(Extracted entries Opens)
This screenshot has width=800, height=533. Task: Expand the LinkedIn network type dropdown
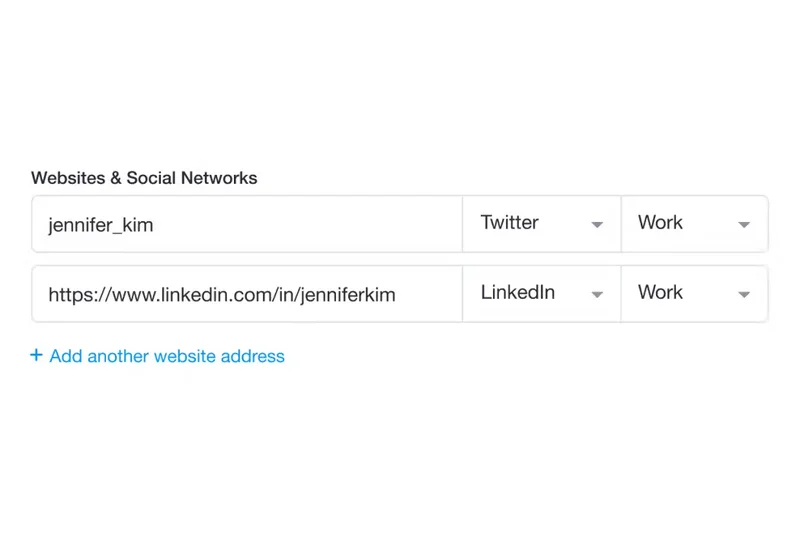coord(541,294)
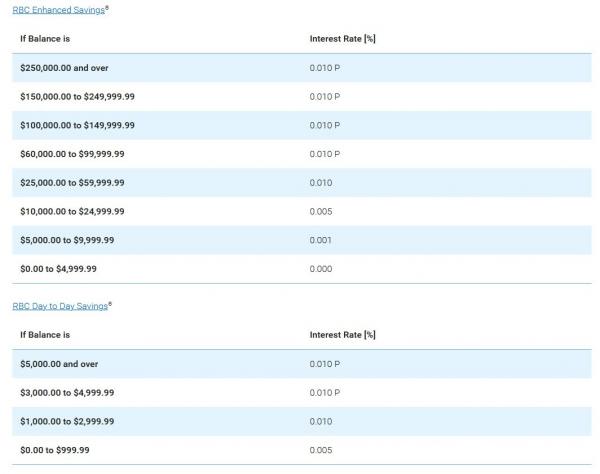The height and width of the screenshot is (474, 600).
Task: Select the "$250,000.00 and over" balance row
Action: click(66, 68)
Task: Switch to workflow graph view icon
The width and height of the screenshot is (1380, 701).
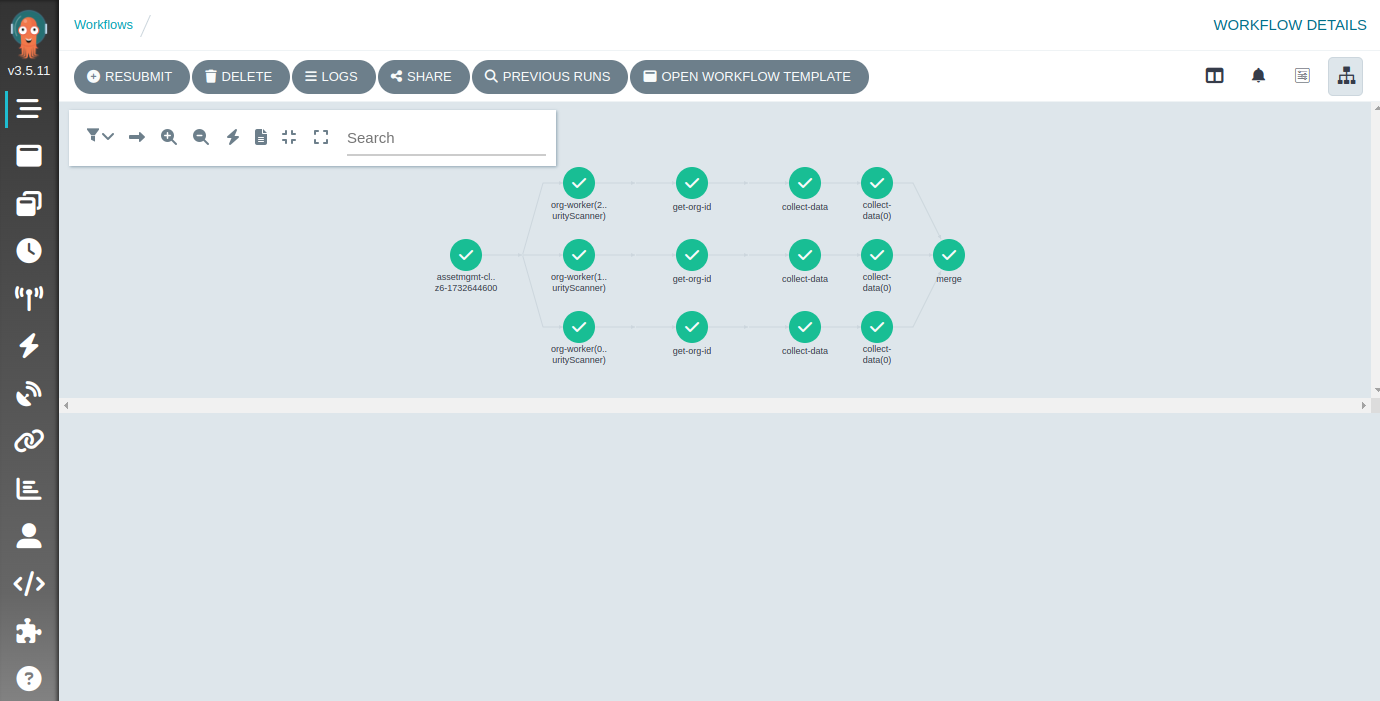Action: click(1345, 76)
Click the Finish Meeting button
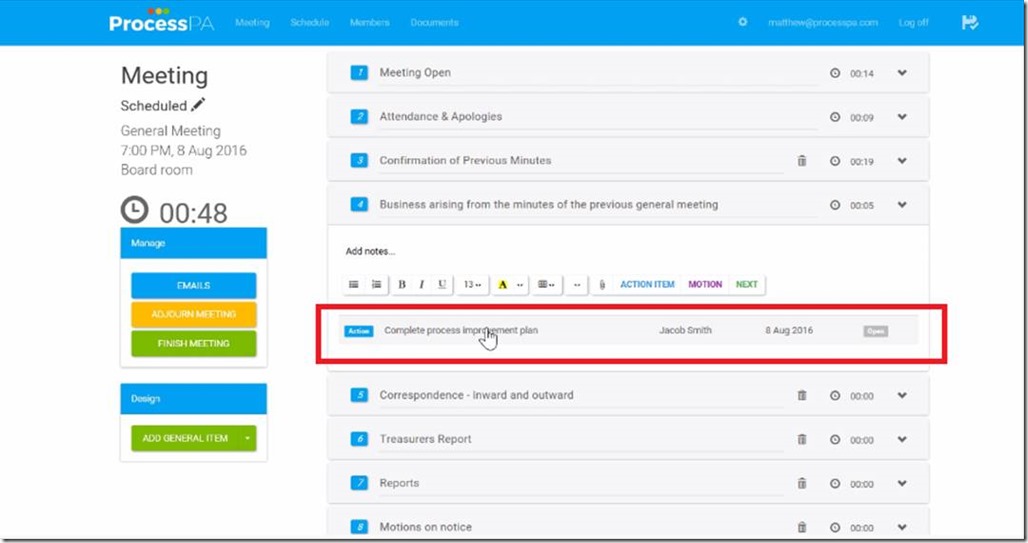The image size is (1028, 543). 193,343
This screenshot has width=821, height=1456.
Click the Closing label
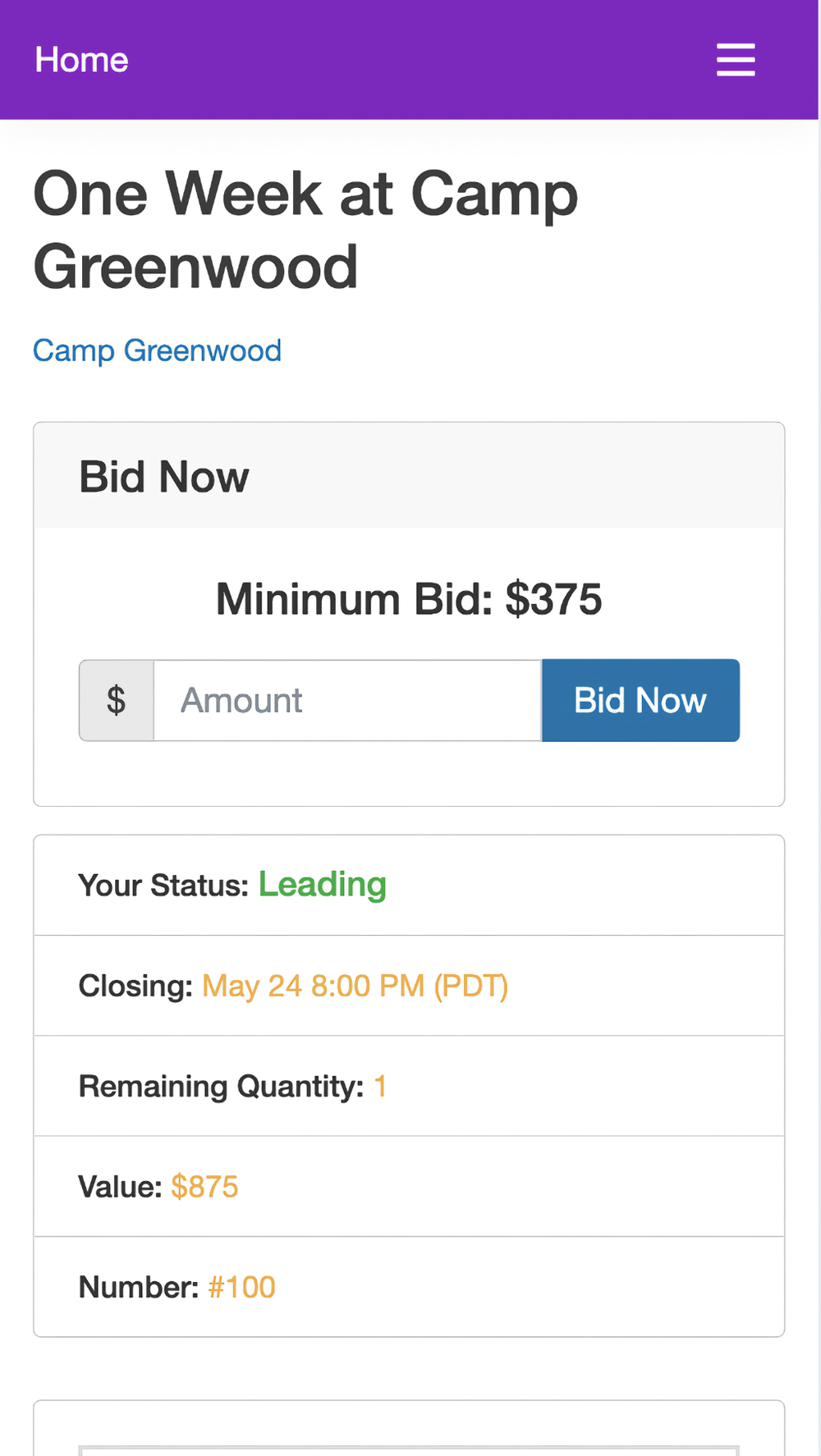(135, 986)
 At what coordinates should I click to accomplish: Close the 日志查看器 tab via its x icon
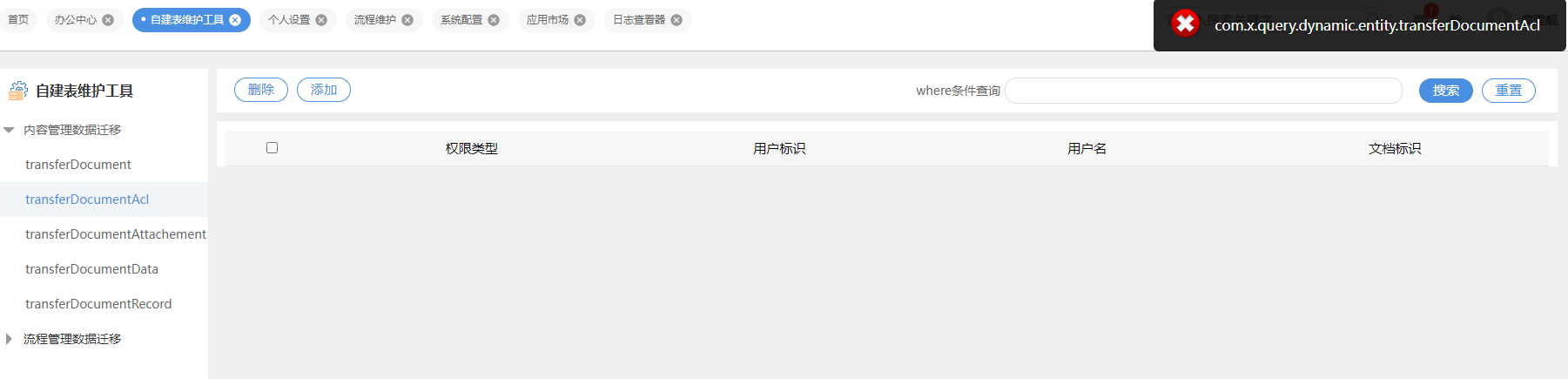[x=676, y=20]
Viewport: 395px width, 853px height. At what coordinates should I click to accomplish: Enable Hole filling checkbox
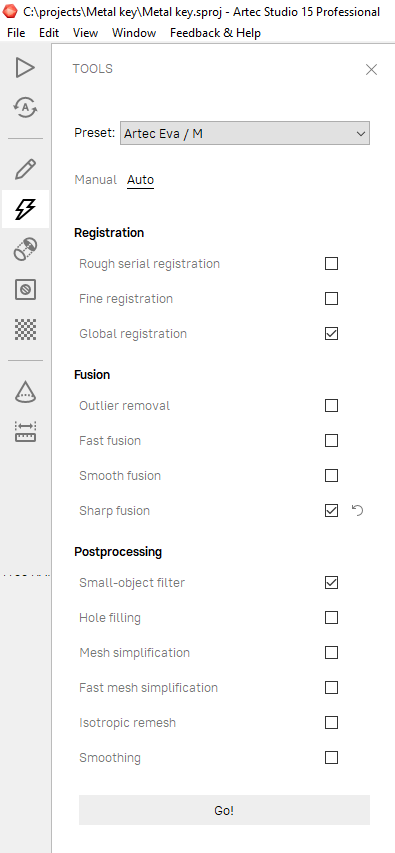pos(331,617)
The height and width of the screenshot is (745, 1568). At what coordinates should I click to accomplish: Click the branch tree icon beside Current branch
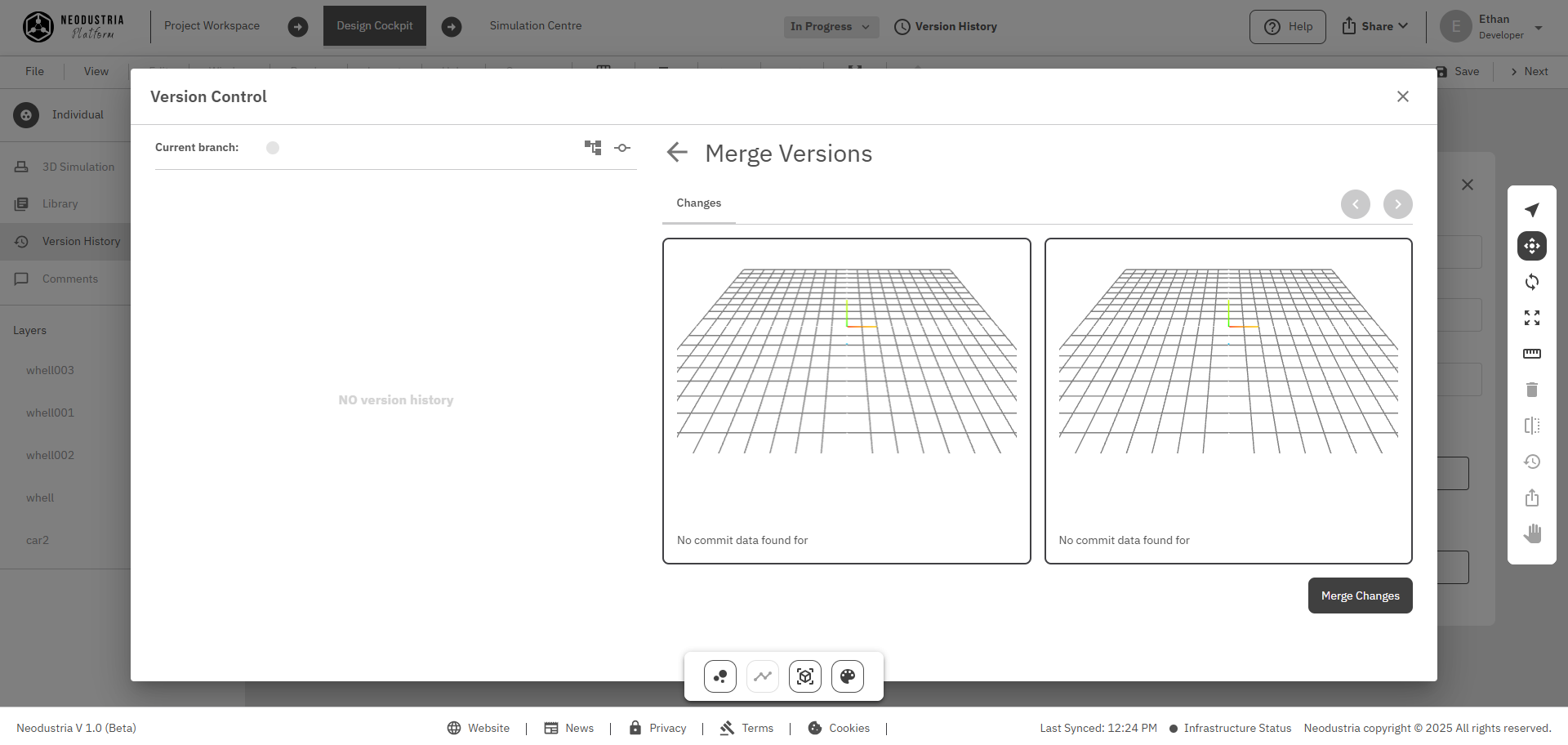point(593,148)
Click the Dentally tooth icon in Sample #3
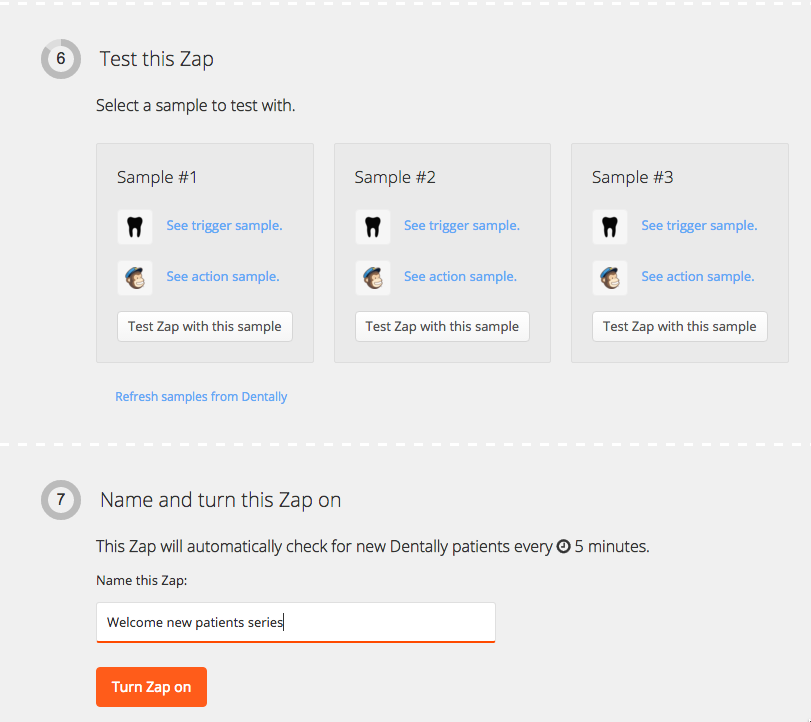The image size is (811, 722). pos(610,226)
(Extracted entries Closes)
**What you are asked to do**
What the reply must contain is an exact transcription of the data above and none of its pictures.

**Response for this exercise**
This screenshot has width=800, height=533. Task: Expand the LinkedIn network type dropdown
coord(541,294)
The height and width of the screenshot is (474, 600).
Task: Select the "$250,000.00 and over" balance row
Action: click(66, 68)
Task: Switch to workflow graph view icon
The width and height of the screenshot is (1380, 701).
Action: click(1345, 76)
Click the Finish Meeting button
The image size is (1028, 543). 193,343
This screenshot has width=821, height=1456.
Click the Closing label
(135, 986)
 At what coordinates should I click to accomplish: Close the 日志查看器 tab via its x icon
[x=676, y=20]
Viewport: 395px width, 853px height. At what coordinates should I click to accomplish: Enable Hole filling checkbox
pos(331,617)
The height and width of the screenshot is (745, 1568). At what coordinates should I click to accomplish: Click the branch tree icon beside Current branch
point(593,148)
Click the Dentally tooth icon in Sample #3
The image size is (811, 722). pos(610,226)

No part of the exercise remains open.